The goal of this semester-long project will be to develop some of the ideas in the course readings, or elsewhere in a database systems area, into a research-oriented project. The project will include an implementation, some experimental validation, a project report, and a brief (~15 minute) presentation. You may suggest your own project idea, but here are several.
Project 1: Smart CIS
As sensor network technology has improved, we are moving towards a world in which large numbers of sites and entities – sensors, network routers, servers, Web services – are producing data that can be considered “streams,” all accessible from the Internet. A key problem in the future will be to develop architectures to integrate this data – distributing computation to the appropriate devices in order to ensure good performance and reliability, abstracting the data into views, and feeding the data to applications or displays.
This project builds upon several components developed as research projects within the Database Group: the Orchestra distributed stream engine, the Aspen runtime system for sensor query processing, and optionally the P2 network dataflow engine. The goal will be to “hook” them together, build a query parser and optimizer over them, and target applications for monitoring Penn CIS hardware, software, and laboratories. We would like to be able to answer queries – or respond to events – such as these:
“Direct me to a free workstation with MS Word”
- Sources: Lights & motion in lab; machine available; apps installed; lab near user
Query: “How fast can I run my jobs, given 5
machines and a given power/cooling budget?”
- Run a machine under load; measure throughput; measure temperature
Query: “What is the location of the following
mobile robot in GRASP?”
- On-board positioning; nearby ceiling-mounted sensors; complex interpolation function
Event: reminders trigger and appear wherever you
- Your calendar; your RFID and position; nearest display
Event: gracefully shut down machines near air
conditioning outage or fire alarm
- Air cond. cooling zone, alarm state, machine state, lookup of IP address from location
Building blocks include the following:
· Sensor runtime system – we currently support select-project-join queries. Interfaces and a plan representation would need to be developed.

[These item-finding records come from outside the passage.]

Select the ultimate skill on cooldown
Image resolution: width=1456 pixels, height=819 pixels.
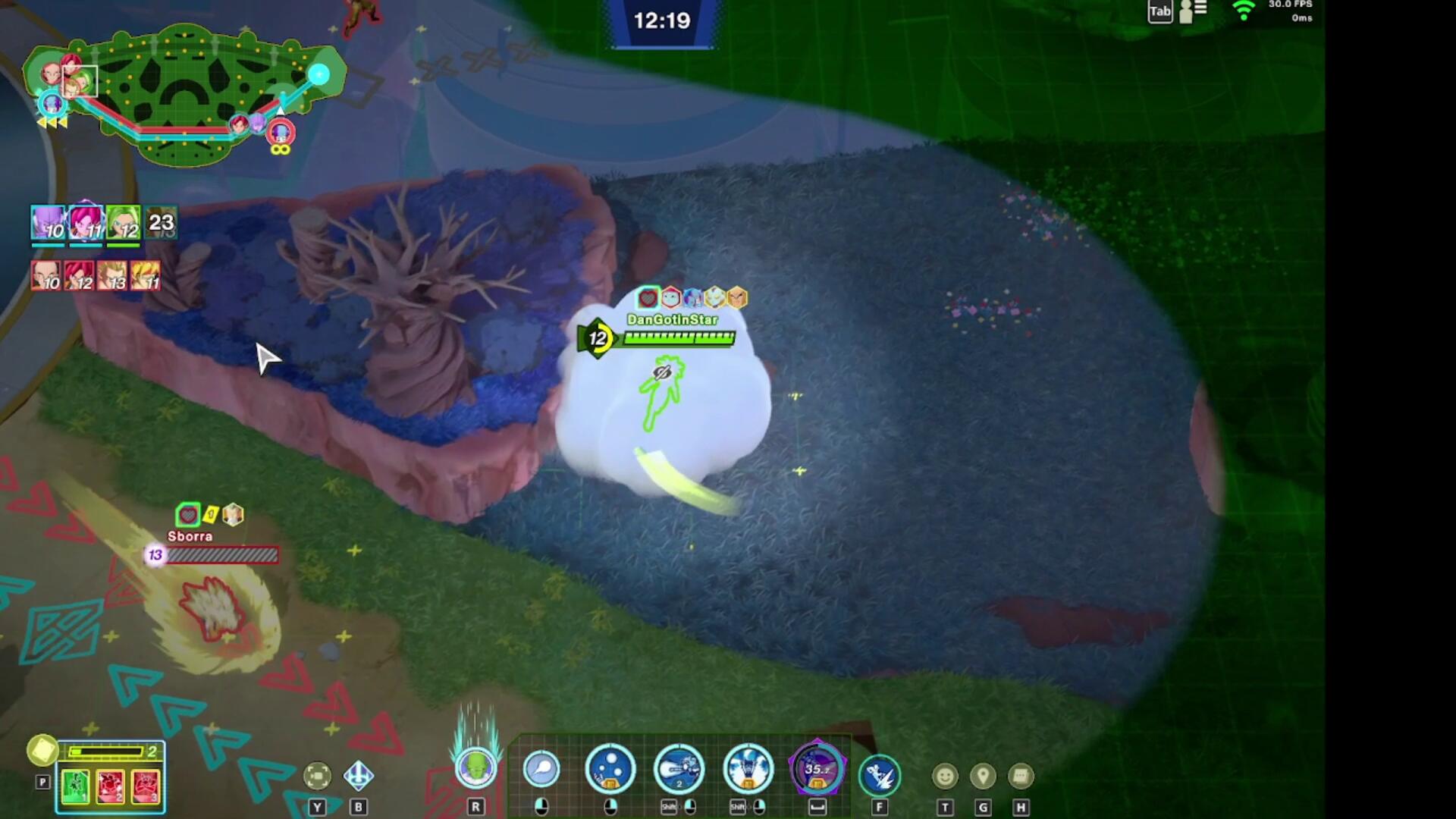point(817,769)
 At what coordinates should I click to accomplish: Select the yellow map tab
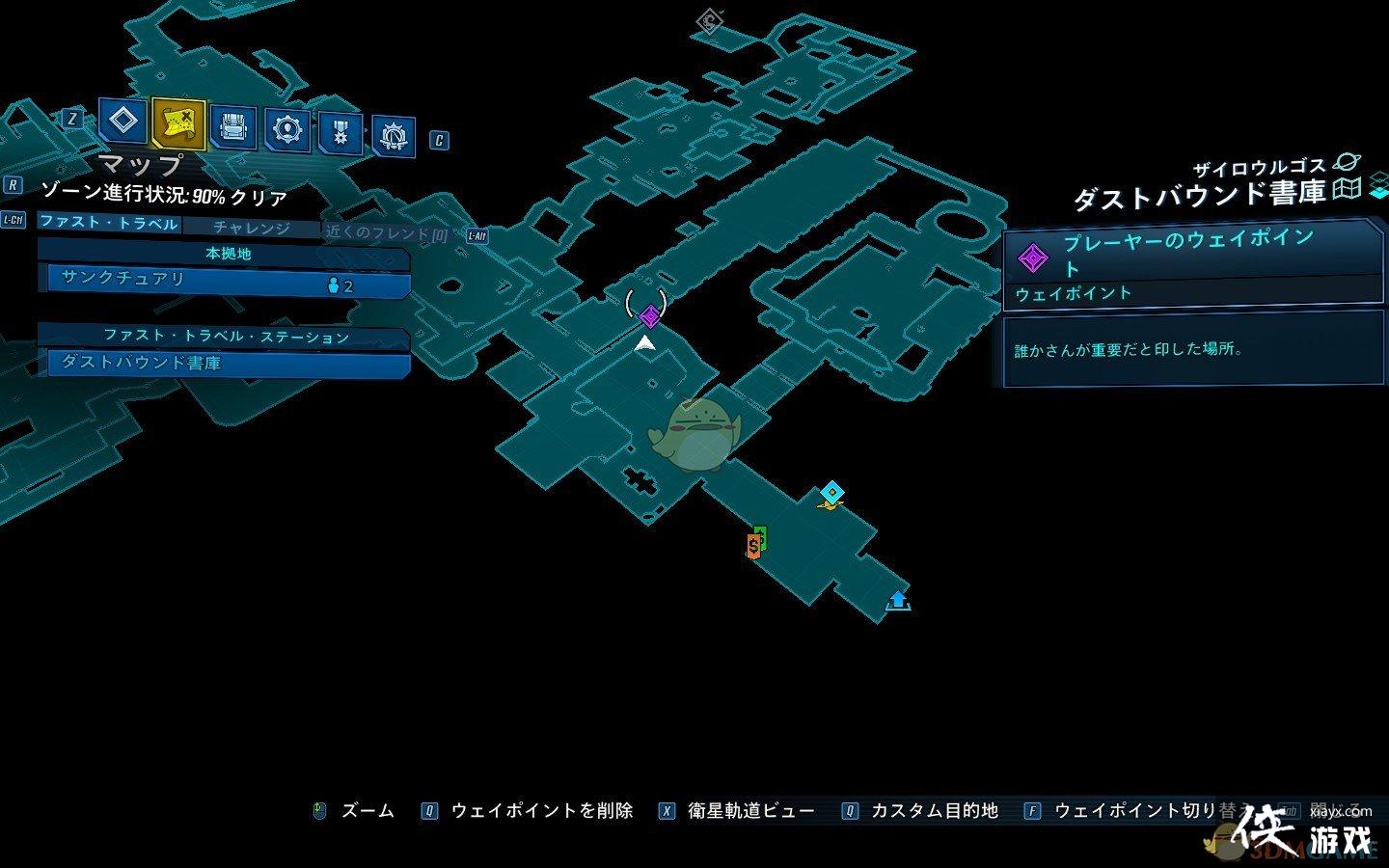[178, 123]
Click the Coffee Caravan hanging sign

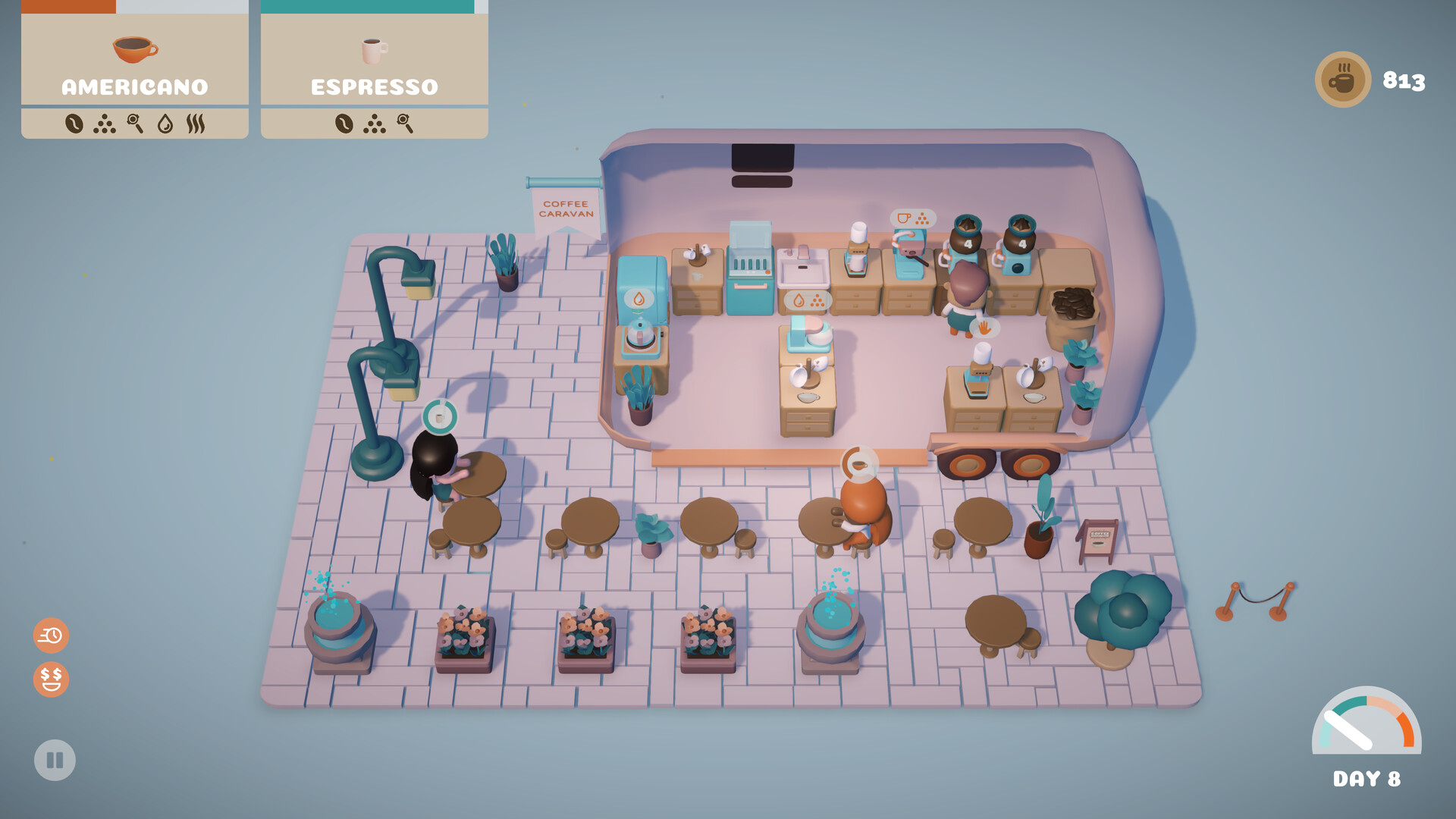566,210
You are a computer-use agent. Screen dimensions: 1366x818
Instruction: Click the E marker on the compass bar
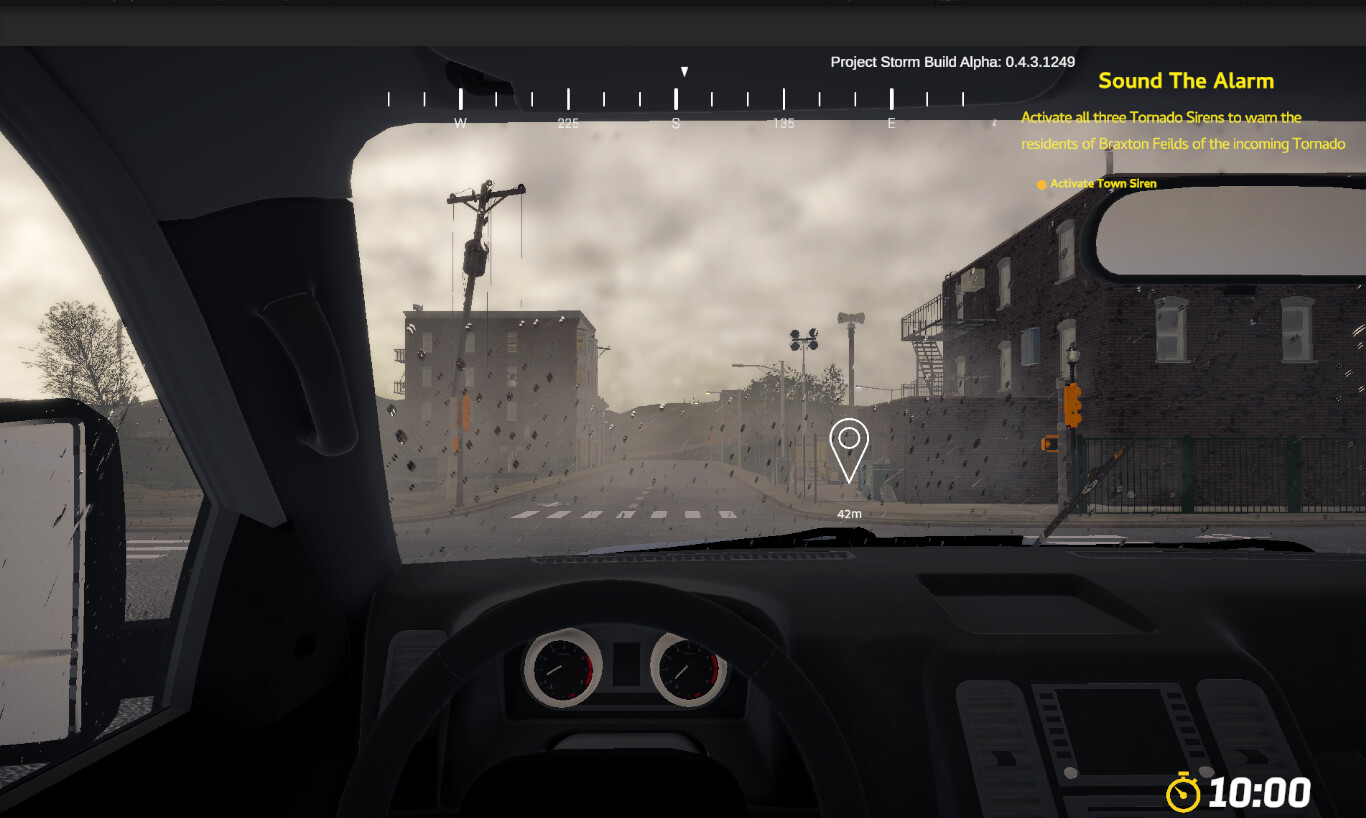point(891,122)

· Orchestra query engine – currently has its own plan language, and does not have a query parser.
· P2 query engine – currently has a parser for datalog, but does not have an optimizer.

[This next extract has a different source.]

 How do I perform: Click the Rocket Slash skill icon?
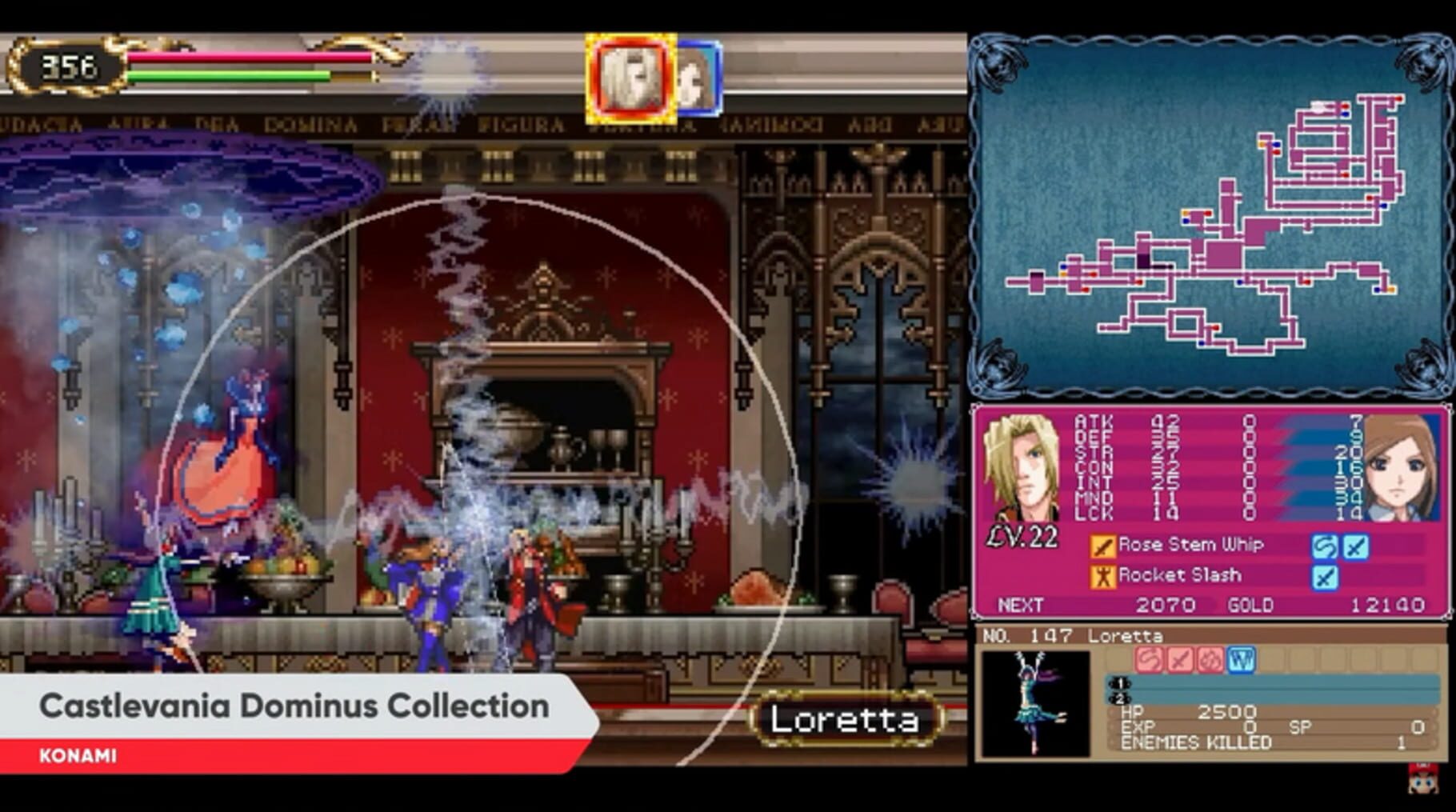click(x=1103, y=576)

New components would include the following:
· Graphical interface. We need visualization of state, and an easy way of mapping query output to device displays.

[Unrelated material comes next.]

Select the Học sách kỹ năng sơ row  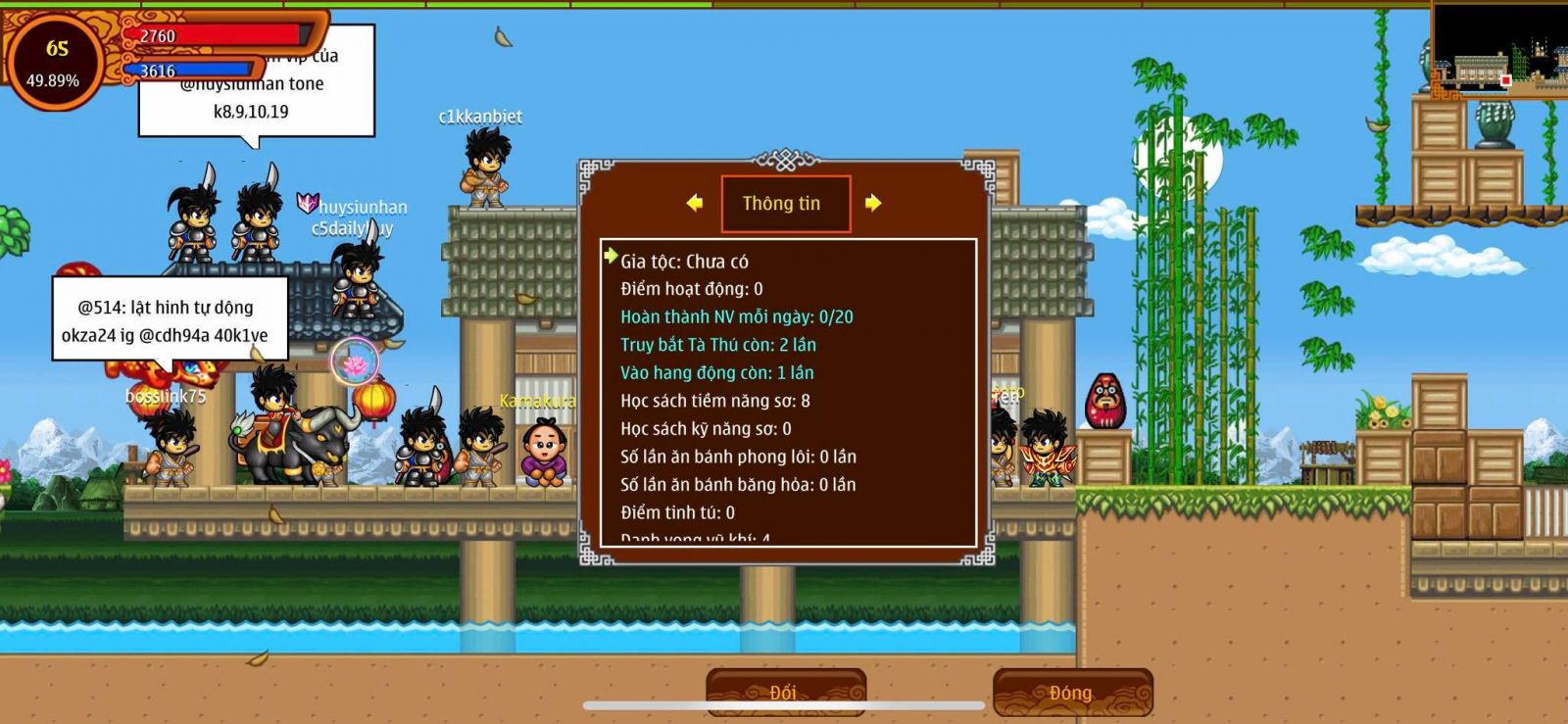(x=705, y=429)
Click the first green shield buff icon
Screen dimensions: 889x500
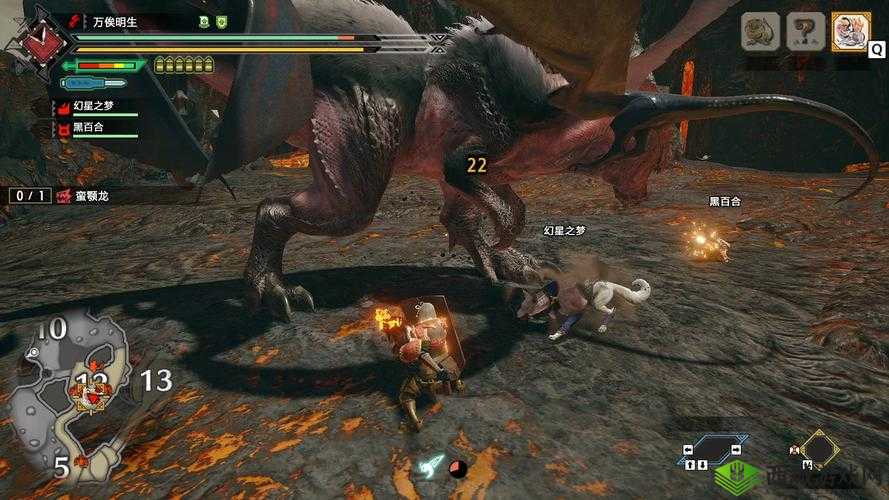click(204, 20)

· Extended language. We need to go beyond SQL, to include constructs for security, for routing data to various displays and applications, and to interface with Java (or other) code.
· Query language parser.
· Query plan generator. This would need to generate plans that all of the runtime systems can handle – and it would need to distribute plans to all of the runtime systems.
· Query optimizer. This would need to determine which computation needs to be done in which subsystem.
· Wrappers. We need “adapters” or “wrappers” to monitor internal state in numerous devices (e.g., server load) and to connect to various sensors (e.g., power usage monitors).
Project 2: Cloud-Based Query Processing
One of the ongoing research projects in the database group (and the PhD thesis of Nick Taylor) involves building a distributed query processor over the Pastry distributed hash table. In principle the Pastry APIs greatly resemble what can be achieved through a MapReduce/GFS architecture (and hence their open-source “clone,” Hadoop). This project involves taking the existing query engine (in Java) and adapting it so it can also run on a Hadoop-style architecture.
Project 3: Sensor Application
We have approximately half a dozen "mote" sensor devices. Additionally, there are at least two acquisitional query engines for the motes: TinyDB (covered in class) and Svilen Mihaylov's research project. This project involves building a real application (with real motes) based on one or both of these engines, then experimentally studying the application.
Project 4: Data Visualizer
One of the major open areas in databases tends to be the visualization of the output data. For example, we might like to look at a table and determine which data does not satisfy a key constraint; which data comes from where (i.e., its provenance), etc. There exist numerous visualization toolkits in Java and other languages. This project involves designing and implementing a visualization interface for data produced by a DBMS and/or the Orchestra research system. The interface should allow manipulation (e.g., deletion, modification, annotation) of data as well as its visualization.
Project 5: Transformation Reverse Engineering
Sometimes we would like to take an existing transformation tool -- a Perl script, an ETL (Extract-Transform-Load) tool, a C program -- that translates data from one format to another, and reverse engineer it, arriving at a (declarative) specification that can lead to a schema mapping. This project would involve constructing a tool that does the following: take an input and output schema (in, e.g., SQL DDL and XSD), create a sample input data instance, run the transformation, then determine the operations performed by the tool to create the output data instance. This is more complex than it sounds, because one create enough rows and unique identifiers in the input instance to determine exactly what join, nesting, and grouping operations are done in order to produce an output instance.